I understand the basics of blocking and non-blocking assignments in verilog. I understand that blocking assignments execute in a sequential manner,whereas it is possible to assign values concurrently using non-blocking statements.

My question is, why was non-blocking assignments included in Verilog. I can think of the following example to give weight to my statement.

Using blocking assignment:

always@(posedge)
   a = b;

always@(posedge)
   c = d;

Using non-blocking assignments:

always@(posedge)
   a <= b;
   c <= d;

So the two pieces of code above carry out the same process (parallel assignment of b to a and d to c, ignoring the race condition in case of blocking assignment). Similarly, if we take the case of swapping two variables in verilog, it is possible to do it with both non-blocking and blocking assignments.

But I am not able to find some example which will showcase that it is not possible to do it with non-blocking assignment and can only be done with blocking assignments.

I hope somebody can throw some light on the same.

Answer 1

Lets simplify things by assuming a and b have initial values 1'b1 and 1'b0 respectively.

1. One always block with blocking assignment:

   always @(posedge clk) begin
     a = b;
     b = a;
   end

   a and b will be 1'b0 after any clock event

2. Two always blocks with blocking assignment:

   always @(posedge clk)
     a = b;
   always @(posedge clk)
     b = a;

   The simulator can choose which always block to evaluate first per the non-determinism specifically allowed by the IEEE1364 (Verilog) and IEEE1800 (SystemVerilog). a and b will both be 1'b0 or both be 1'b1 and will stay that value for any future clock event.

3. One always block with non-blocking assignment:

   always @(posedge clk) begin
     a <= b;
     b <= a;
   end

   After the first clock, a will be 1'b0 and b will be 1'b1. After the second clock, a and b will be assign back to their initial values; 1'b1 and 1'b0 respectively. They will continue to flop every clock. This is the desired behavior and will match hardware.

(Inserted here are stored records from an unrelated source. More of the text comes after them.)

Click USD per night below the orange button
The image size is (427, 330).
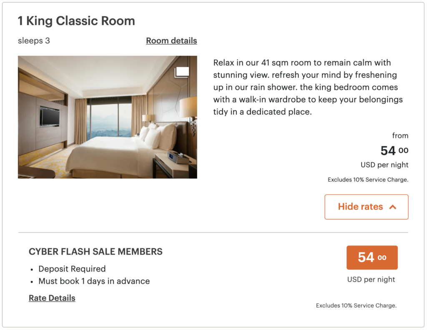point(371,280)
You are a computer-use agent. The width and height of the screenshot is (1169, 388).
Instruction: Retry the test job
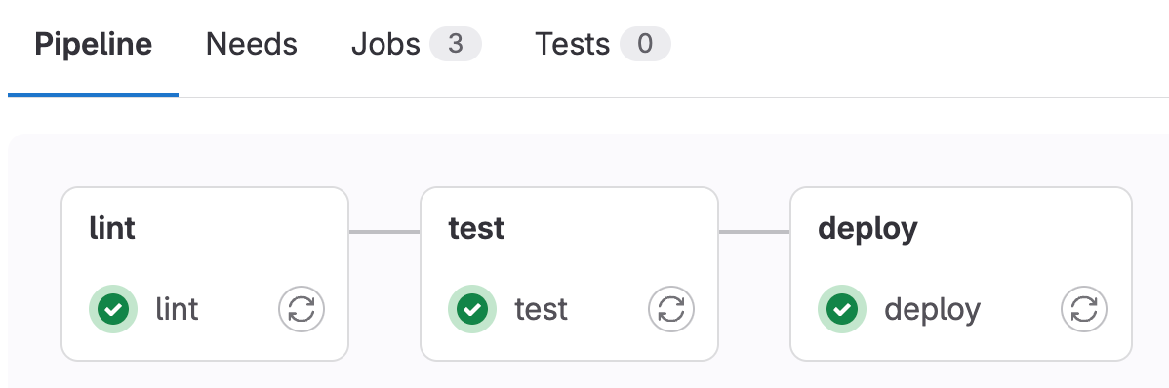(671, 309)
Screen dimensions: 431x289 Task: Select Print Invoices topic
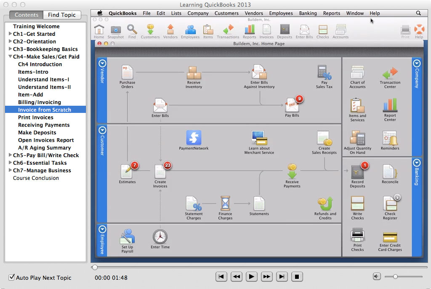tap(35, 118)
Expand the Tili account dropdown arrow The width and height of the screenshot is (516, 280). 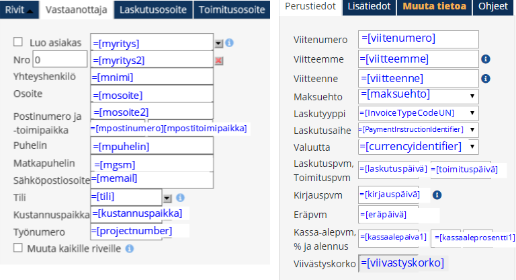(167, 198)

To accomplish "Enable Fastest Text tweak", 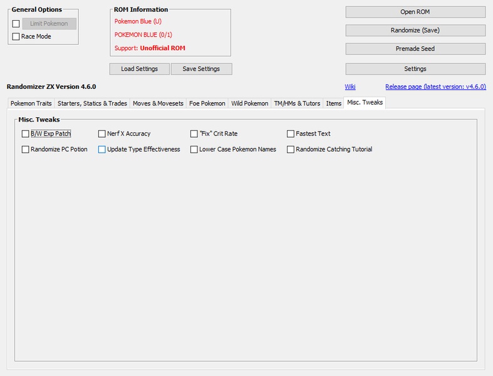I will click(291, 133).
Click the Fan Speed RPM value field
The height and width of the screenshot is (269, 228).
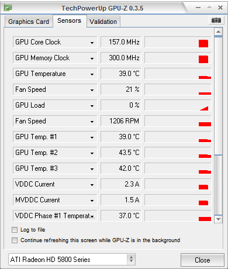pos(120,121)
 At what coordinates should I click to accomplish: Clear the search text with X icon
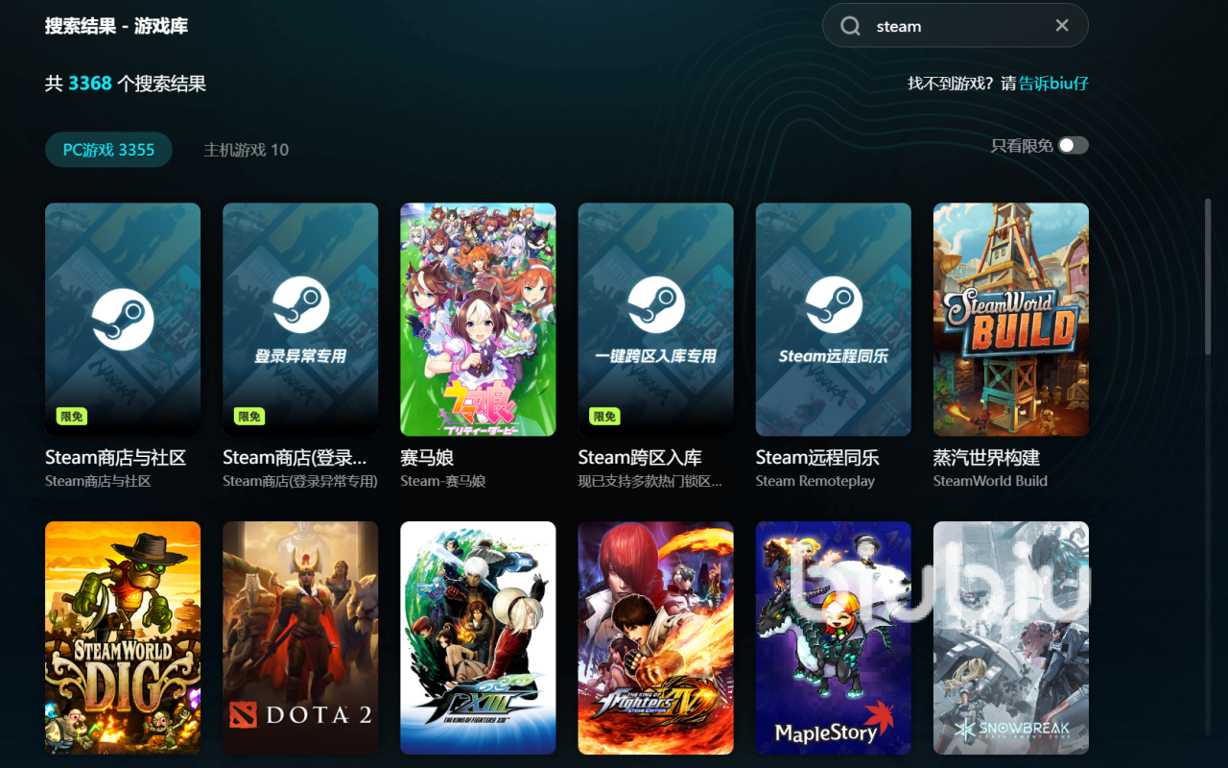(x=1062, y=26)
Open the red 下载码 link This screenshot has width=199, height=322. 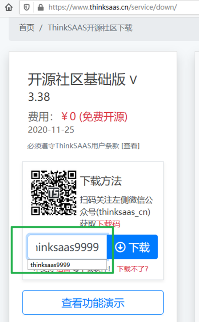[108, 223]
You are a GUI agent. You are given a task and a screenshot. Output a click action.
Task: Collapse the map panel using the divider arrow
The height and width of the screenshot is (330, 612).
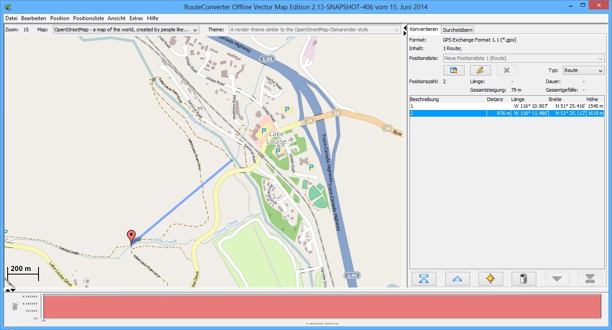point(405,28)
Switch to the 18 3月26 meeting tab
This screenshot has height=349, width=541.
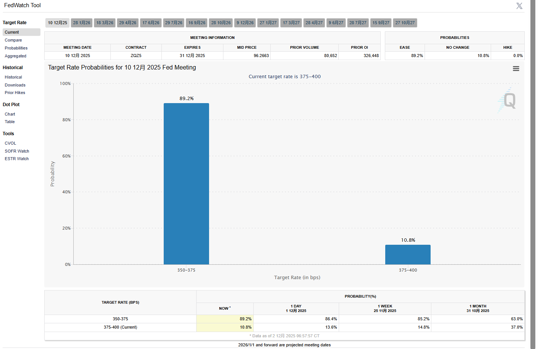tap(105, 23)
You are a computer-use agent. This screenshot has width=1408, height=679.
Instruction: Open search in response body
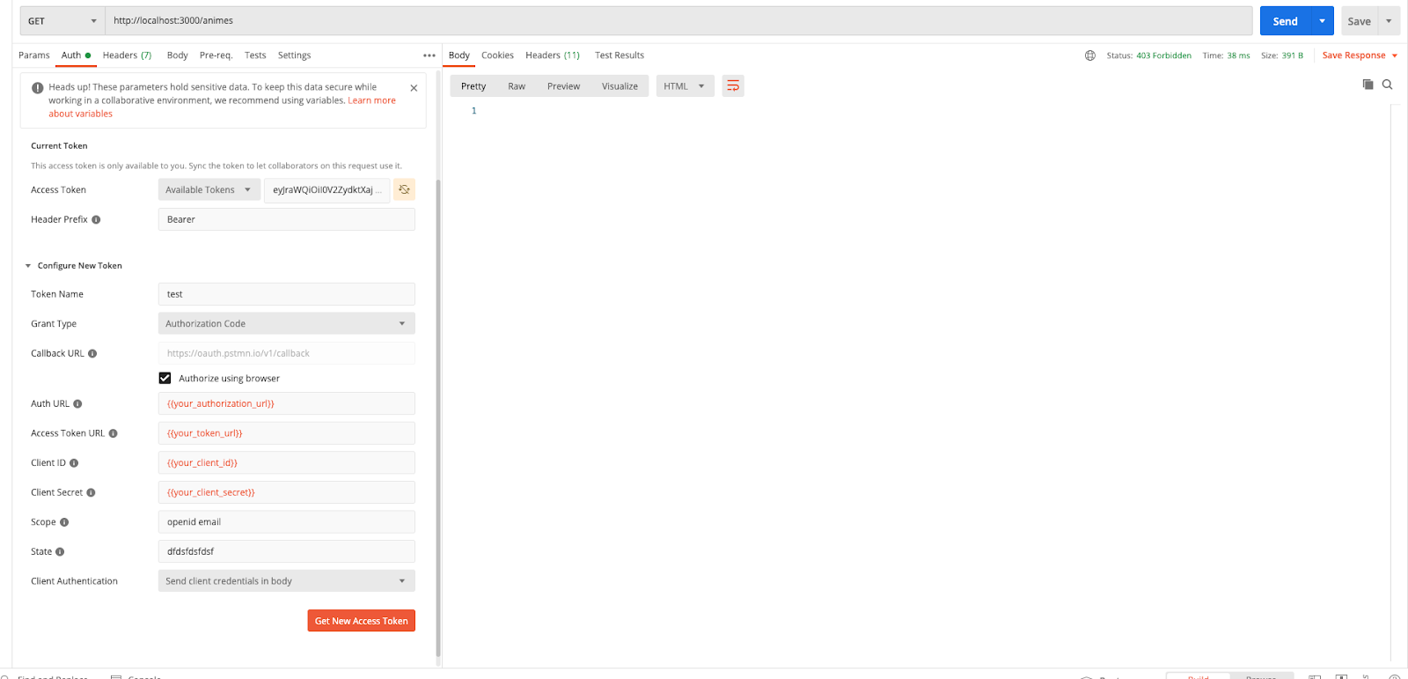coord(1387,85)
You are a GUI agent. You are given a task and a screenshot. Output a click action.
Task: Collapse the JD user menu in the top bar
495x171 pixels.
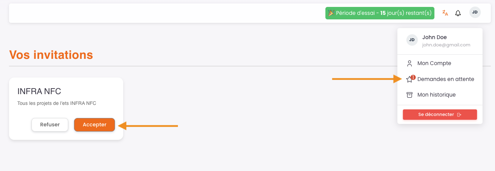(x=475, y=12)
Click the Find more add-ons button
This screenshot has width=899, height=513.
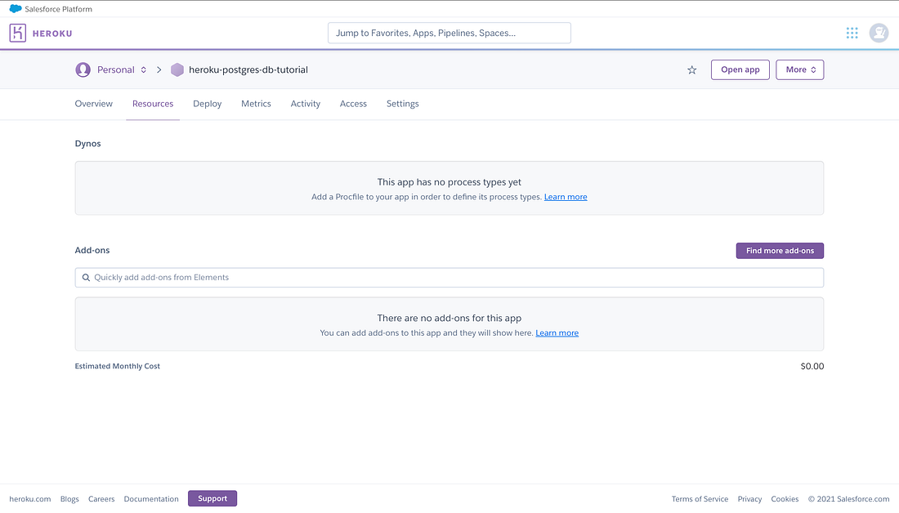pos(779,251)
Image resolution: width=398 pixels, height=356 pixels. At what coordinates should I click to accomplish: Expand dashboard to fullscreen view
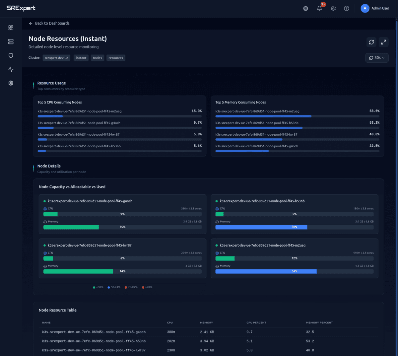tap(383, 42)
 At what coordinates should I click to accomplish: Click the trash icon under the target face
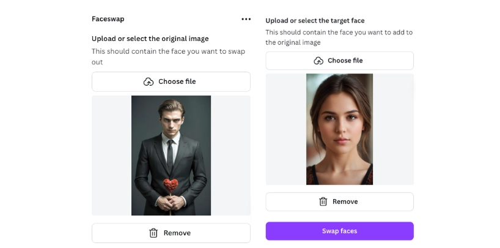pos(323,201)
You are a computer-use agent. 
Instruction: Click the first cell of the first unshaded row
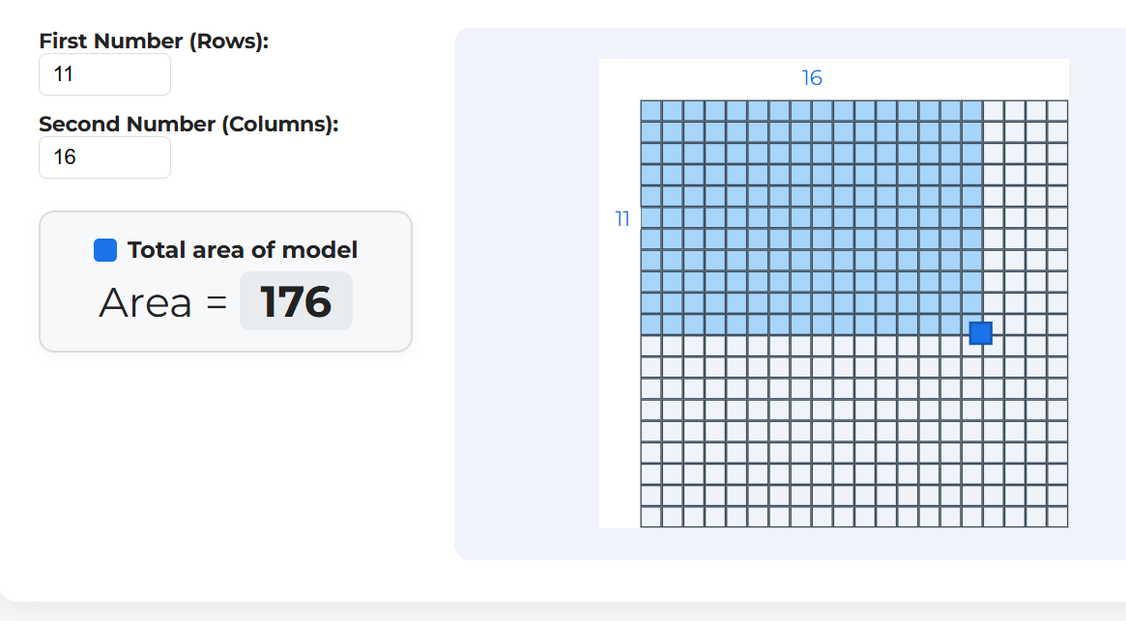[x=651, y=346]
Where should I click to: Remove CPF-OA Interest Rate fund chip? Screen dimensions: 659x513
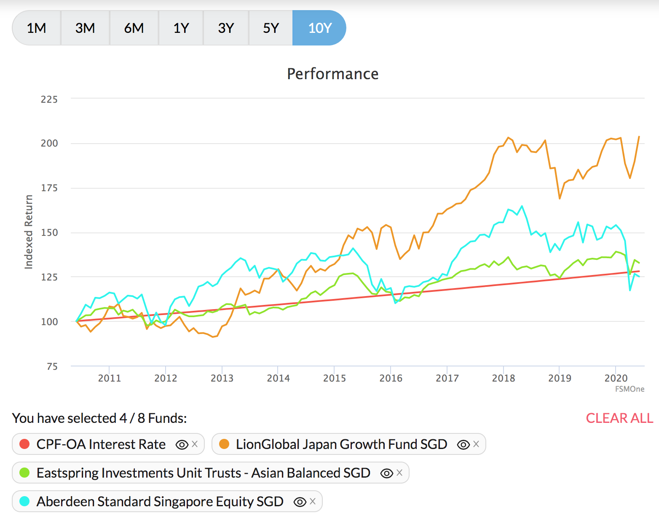[195, 444]
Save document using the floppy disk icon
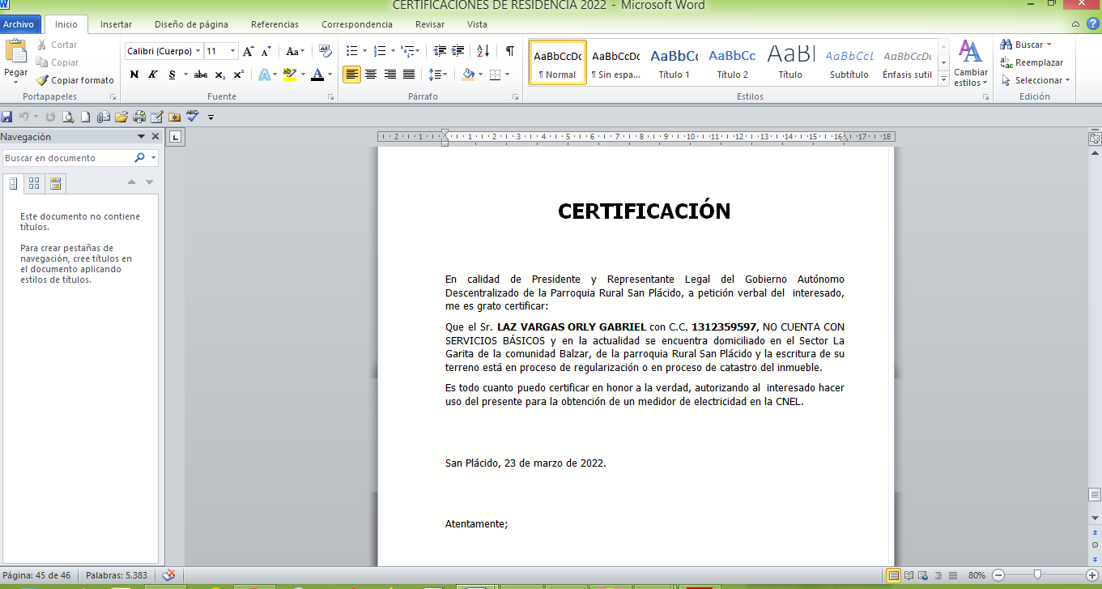1102x589 pixels. (x=7, y=117)

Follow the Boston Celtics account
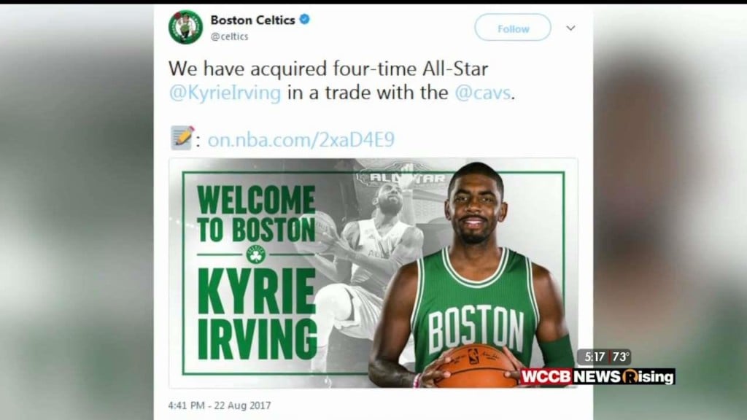[513, 28]
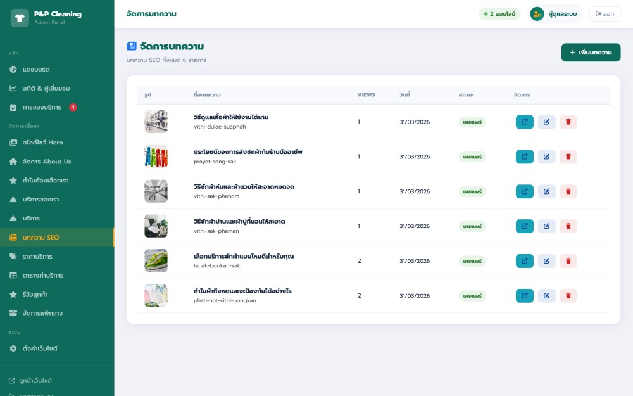Viewport: 633px width, 396px height.
Task: Click edit icon for vithi-sak-phahom article
Action: pyautogui.click(x=546, y=191)
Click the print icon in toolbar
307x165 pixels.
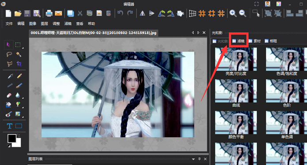coord(49,14)
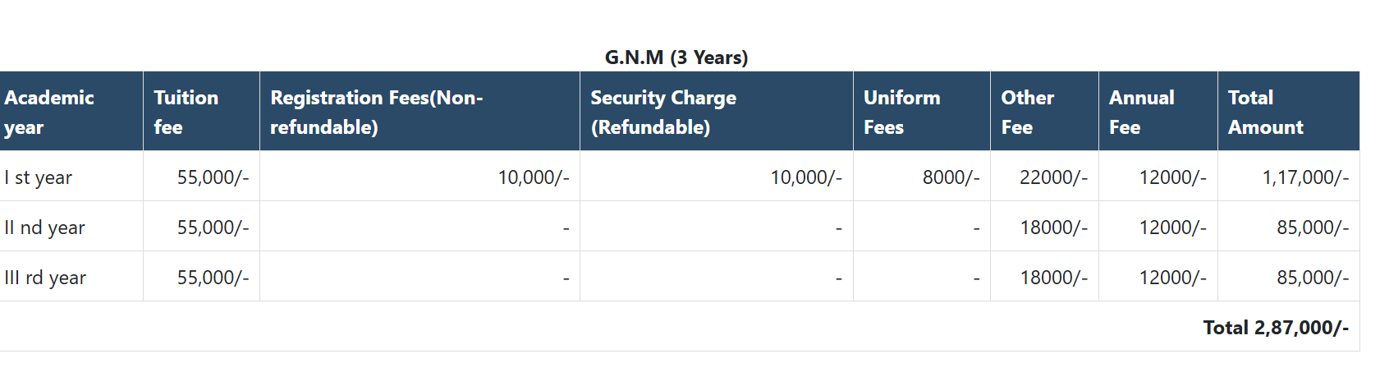1380x377 pixels.
Task: Select the Academic year column header
Action: (x=49, y=112)
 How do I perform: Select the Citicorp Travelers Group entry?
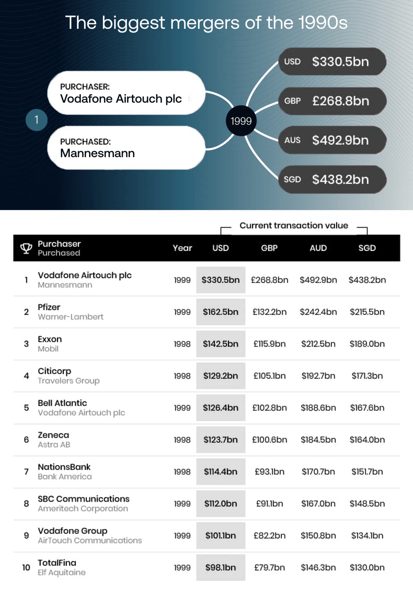tap(69, 376)
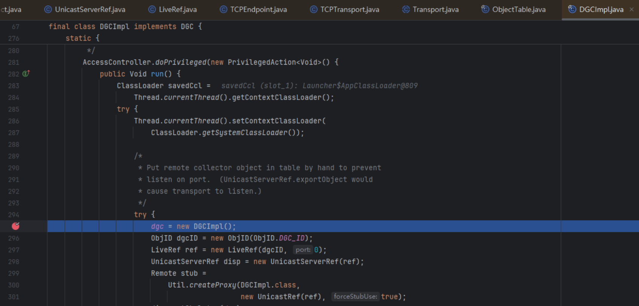Click the Transport.java tab icon
This screenshot has width=639, height=306.
click(x=406, y=9)
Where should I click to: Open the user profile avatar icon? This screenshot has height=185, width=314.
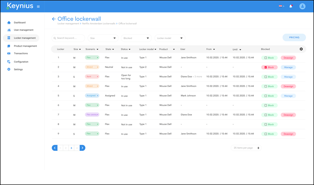302,6
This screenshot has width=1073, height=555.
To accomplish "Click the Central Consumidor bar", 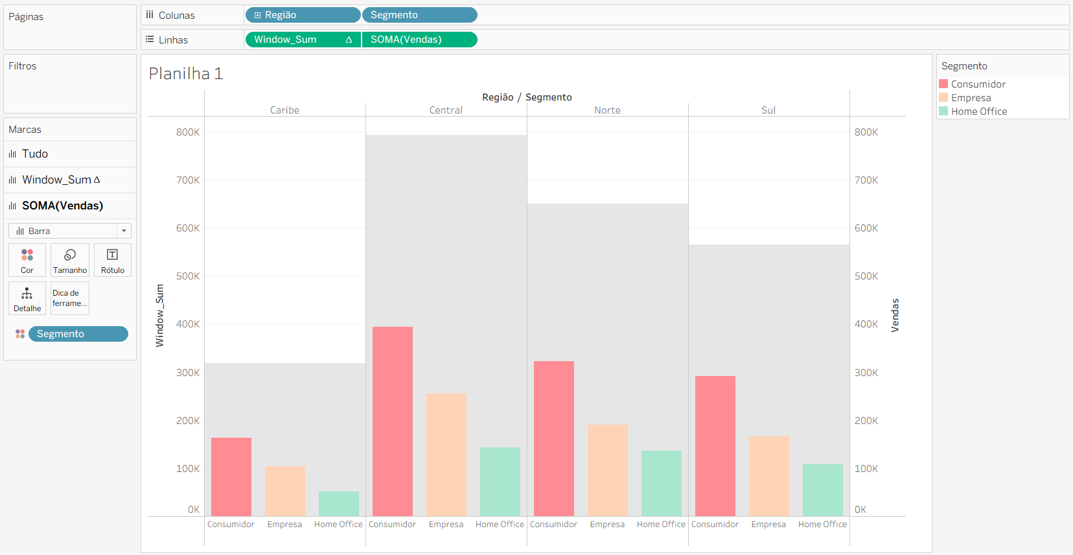I will (392, 421).
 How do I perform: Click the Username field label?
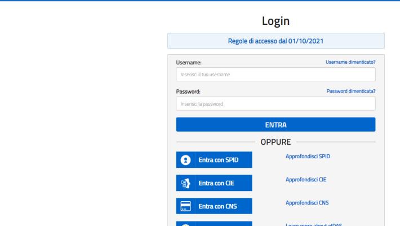click(189, 62)
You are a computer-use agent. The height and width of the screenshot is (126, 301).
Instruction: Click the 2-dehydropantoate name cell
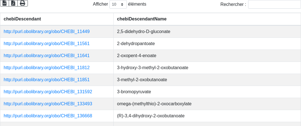pyautogui.click(x=136, y=44)

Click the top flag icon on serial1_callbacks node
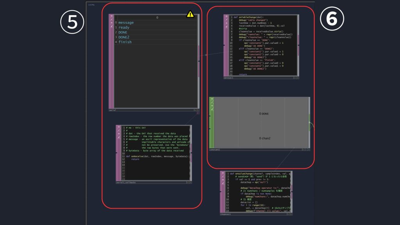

4. Two always blocks with non-blocking assignment:

   always @(posedge clk)
     a <= b;
   always @(posedge clk)
     b <= a;

   The simulator can choose which always block to evaluate first per the non-determinism specifically allowed by the IEEE1364 (Verilog) and IEEE1800 (SystemVerilog). Regardless, after the first clock, a will be 1'b0 and b will be 1'b1. After the second clock, a and b will be assign back to their initial values; 1'b1 and 1'b0 respectively. They will continue to flop every clock. This is the desired behavior and will match hardware.

---

Blocking assignments (=) means evaluate and update immediately. This is ideal for combinational logic (assigned in always @*).
Non-blocking assignments (<=) means evaluate immediately and postpone the updates until all other planed evaluations in the same time step has been completed. Sequential logic (assigned in always @(posedge clk)) should use non-blocking assignments.

Answer 2

Verilog is a hardware description language first. Non-blocking assignment is required to describe the action of real hardware circuits acting in parallel. There are commonly used patterns that the hardware synthesis tool recognizes as flip-flops, multiplexers, lookup tables, etc. If non-blocking assignment was not included in the language, it would be more difficult to adequately describe these structures. Blocking assignment inherently determines the order in which operations happen. Note that the other major hardware description language, VHDL, also has this fundamental language feature. This is also one of the most confusing aspects of HDL for those who see verilog/VHDL as programming languages.